--- Task instructions ---
(1) In the article on Indies Pharma's donation, reproduce the passage from "Published:Monday | October" up to and including "Good Shepherd Foundation.", substituting "Gleaner Staff Writer" for "Senior Gleaner Writer".
(2) According to the article on Indies Pharma's donation, what was the value of the medications given to the Hope Teaching Health Clinic?
(3) Extend the article on Indies Pharma's medication donation, picking up after its final sentence.

Thu | Aug 22, 2019

Indies Pharma reaches out to the most needy

Published:Monday | October 29, 2018 | 12:00 AMJanet Silvera/Senior Gleaner Writer
Indies Phama's Dr Guna Muppuri (second left) and wife Vishnu (left) presents several boxes of medications to Mother Joy Surtida (second right) and the Reverend Deacon Baldwin Powell of the Hope Teaching Clinic and the Good Shepherd Foundation.


Some 8,000 indigent patients - many living below the poverty line - with non-communicable diseases are to receive free medication courtesy of locally based pharmaceutical company Indies Pharma.

The company has donated medications valued at $500,000 to the Hope Teaching Health Clinic and has committed to providing a lifetime supply to the clinic.

The clinic, located in St James, treats thousands of patients afflicted with the two major causes of premature deaths in Jamaica, diabetes and hypertension, in addition to several other illnesses.

"We have sponsored medications that are vital to the treatment and control of these various illnesses," Indies Pharma's resident pharmacist, Ebany Montique-Gayle, told The Gleaner during the handover session for the first set of medication, which included pro-circulatory, anti-respiratory, anti-hypertensive, and anti-diabetic medication as well as cold and cough remedies.

Mother Joy, of the Compassionate Franciscan Sisters of the Poor and director of the Hope Teaching Health Clinic, expressed gratitude for the donation. She said that since the institution did not charge registration fees to indigent patients or those regarded as charity cases, the donation would go a far way in offsetting the cost of operating the facility.

--- Supplied records ---
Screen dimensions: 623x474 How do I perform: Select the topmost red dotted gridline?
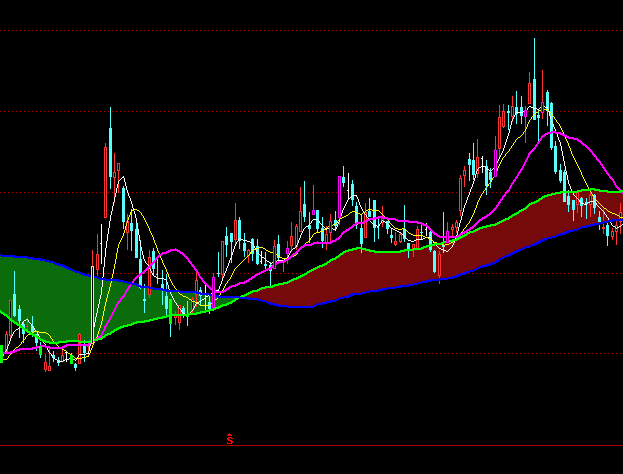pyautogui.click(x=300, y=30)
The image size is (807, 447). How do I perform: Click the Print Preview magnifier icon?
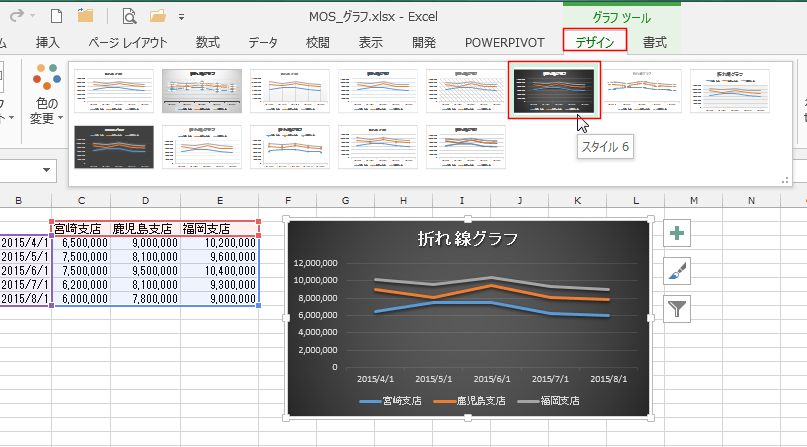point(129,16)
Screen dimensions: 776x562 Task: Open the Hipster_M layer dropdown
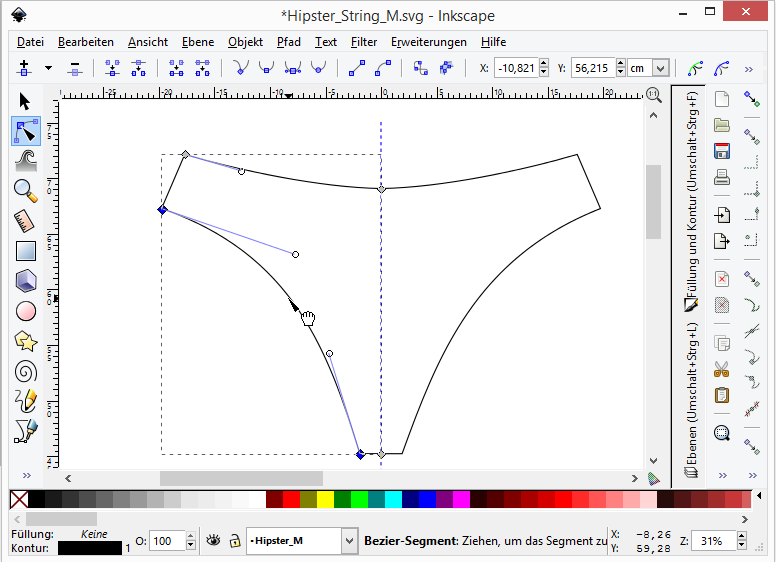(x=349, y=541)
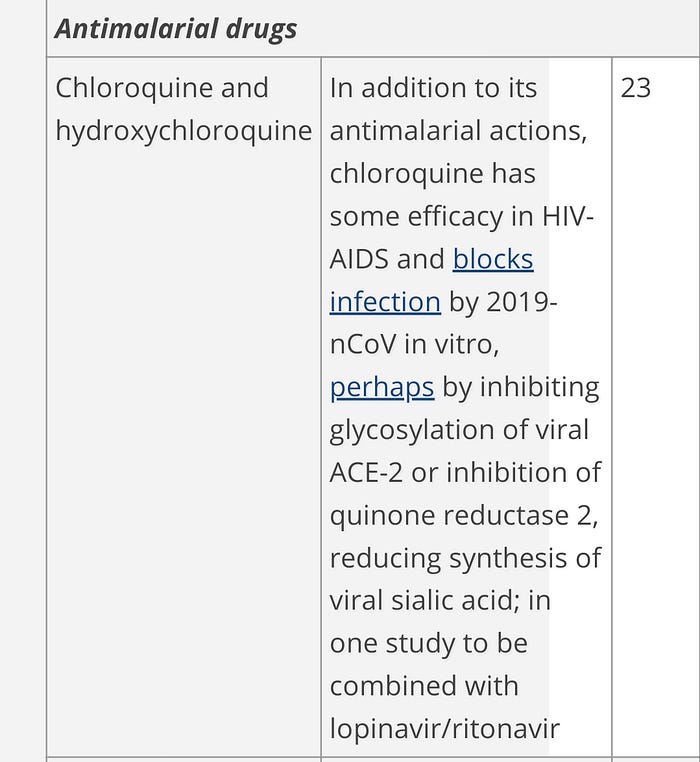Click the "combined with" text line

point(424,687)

--- Responses to the tasks ---
(1)
Published:Monday | October 29, 2018 | 12:00 AMJanet Silvera/Gleaner Staff Writer
Indies Phama's Dr Guna Muppuri (second left) and wife Vishnu (left) presents several boxes of medications to Mother Joy Surtida (second right) and the Reverend Deacon Baldwin Powell of the Hope Teaching Clinic and the Good Shepherd Foundation.

(2) $500,000

(3)
"All this medication will actually benefit our indigent patients who cannot afford medicines. We will be supplying them with medication, especially those with chronic illnesses, and also children that come here for acute ailments and cannot afford medication also," she explained.

The Hope Teaching Health Clinic has been in existence since 1975. The new Good Shepherd Medical Centre, which is annexed to it, was opened in October last year. Approximately 30 per cent of the estimated 25,000 patients who are provided with treatment and care at the facility are indigent.

According to Mother Joy, the common cases that show up at the facility are diabetes, hypertension, skin diseases, respiratory infections, and sexually transmitted infections.

"We have committed on paper for $500,000.00 per year, but we know that we are going to give more than that as time goes by," Montique-Gayle said.